-- Start of Text shown --
11. Describe the restrictions on transfer of the securities, as set forth in § 227.501. (portions of § 227.201(m))

The securities issued in a transaction exempt from registration pursuant to section 4(a)(6) of the Securities Act (15 U.S.C. 77d(a)(6)) and in accordance with section 4A of the Securities Act (15 U.S.C. 77d-1) and this part through Netcapital may not be transferred by any purchaser of such securities during the one-year period beginning when the securities were issued in a transaction exempt from registration pursuant to section 4(a)(6) of the Securities Act (15 U.S.C. 77d(a)(6)), unless such securities are transferred: to the issuer of the securities; to an accredited investor; as part of an offering registered with the Commission; or to a member of the family of the purchaser or the equivalent, to a trust controlled by the purchaser, to a trust created for the benefit of a member of the family of the purchaser or the equivalent, or in connection with the death or divorce of the purchaser or other similar circumstances. For purposes of this paragraph, the term "accredited investor" shall mean any person who comes within any of the categories set forth in § 230.501(a) of this chapter, or who the seller reasonably believes comes within any of such categories, at the time of the sale of the securities to that person. For purposes of this paragraph, the term "member of the family of the purchaser or the equivalent" includes a child, stepchild, grandchild, parent, stepparent, grandparent, spouse or spousal equivalent, sibling, mother-in-law, father-in-law, son-in-law, daughter-in-law, brother-in- law, or sister-in-law of the purchaser, and shall include adoptive relationships. For purposes of this paragraph, the term "spousal equivalent" means a cohabitant occupying a relationship generally equivalent to that of a spouse.

 

12. Describe the material terms of any indebtedness of the Company, including the amount, interest rate, maturity date and any other material terms. (§ 227.201(p))

 

Creditor(s)

Amount Outstanding

Interest Rate

Maturity Date

COMCAST CABLE COMMUNICATIONS MANAGEMENT, LLC,

50,000

5%

7/20/2020

Techstars

50,000

5%

7/20/2020

 

 

13. Describe exempt offerings conducted within the past three years. In providing a description of any prior exempt offerings, disclose: the date of the offering; the offering exemption relied upon; the type of securities offered; and the amount of securities sold and the use of proceeds. (§ 227.201(q))

 

Date of Offering

Securities Offered

Amount Sold

Exemption

Use of Proceeds

07/2018

Common Stock

20,000

Section 4(a)(2)
-- End of Text shown --
-- Start of Records shown --
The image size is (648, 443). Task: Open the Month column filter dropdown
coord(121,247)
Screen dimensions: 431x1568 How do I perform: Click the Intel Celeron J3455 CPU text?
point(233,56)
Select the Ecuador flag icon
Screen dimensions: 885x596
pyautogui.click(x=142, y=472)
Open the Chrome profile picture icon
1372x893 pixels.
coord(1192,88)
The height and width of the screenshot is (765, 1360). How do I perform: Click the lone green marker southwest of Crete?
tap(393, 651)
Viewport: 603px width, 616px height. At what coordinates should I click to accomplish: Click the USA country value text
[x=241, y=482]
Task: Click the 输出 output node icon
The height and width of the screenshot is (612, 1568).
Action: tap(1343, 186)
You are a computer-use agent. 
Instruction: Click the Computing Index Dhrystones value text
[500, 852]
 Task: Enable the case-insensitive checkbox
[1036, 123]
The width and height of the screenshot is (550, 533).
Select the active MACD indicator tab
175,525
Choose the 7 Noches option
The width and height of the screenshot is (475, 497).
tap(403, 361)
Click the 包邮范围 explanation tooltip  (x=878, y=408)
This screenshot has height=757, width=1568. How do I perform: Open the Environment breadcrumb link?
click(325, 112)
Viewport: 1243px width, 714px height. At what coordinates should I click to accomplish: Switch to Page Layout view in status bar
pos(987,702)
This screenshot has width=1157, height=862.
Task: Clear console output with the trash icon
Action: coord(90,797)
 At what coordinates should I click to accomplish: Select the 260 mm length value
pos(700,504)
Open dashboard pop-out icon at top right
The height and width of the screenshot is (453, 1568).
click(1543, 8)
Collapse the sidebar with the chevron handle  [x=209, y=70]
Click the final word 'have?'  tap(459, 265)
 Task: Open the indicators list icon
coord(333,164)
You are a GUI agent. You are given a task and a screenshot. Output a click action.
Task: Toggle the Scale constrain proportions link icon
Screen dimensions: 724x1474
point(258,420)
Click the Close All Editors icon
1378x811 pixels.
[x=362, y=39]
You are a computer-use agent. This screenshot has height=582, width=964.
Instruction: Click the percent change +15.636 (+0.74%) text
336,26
-- End of Records shown --
* **Complete the following**
**A)** How would you put this sentence from the text on securities transfer restrictions into Spanish: "For purposes of this paragraph, the term "spousal equivalent" means a cohabitant occupying a relationship generally equivalent to that of a spouse."?
**B)** Which lines of the records contain the word "value"? Show each of them in full.
The text and the records are unrelated to each other.

* **Expected results**
**A)** A efectos de este párrafo, el término "equivalente conyugal" significa un conviviente que mantiene una relación generalmente equivalente a la de un cónyuge.

**B)**
Viewport: 603px width, 616px height. At what coordinates should I click to accomplish: Click the USA country value text
Instruction: Click the Computing Index Dhrystones value text
 At what coordinates should I click to accomplish: Select the 260 mm length value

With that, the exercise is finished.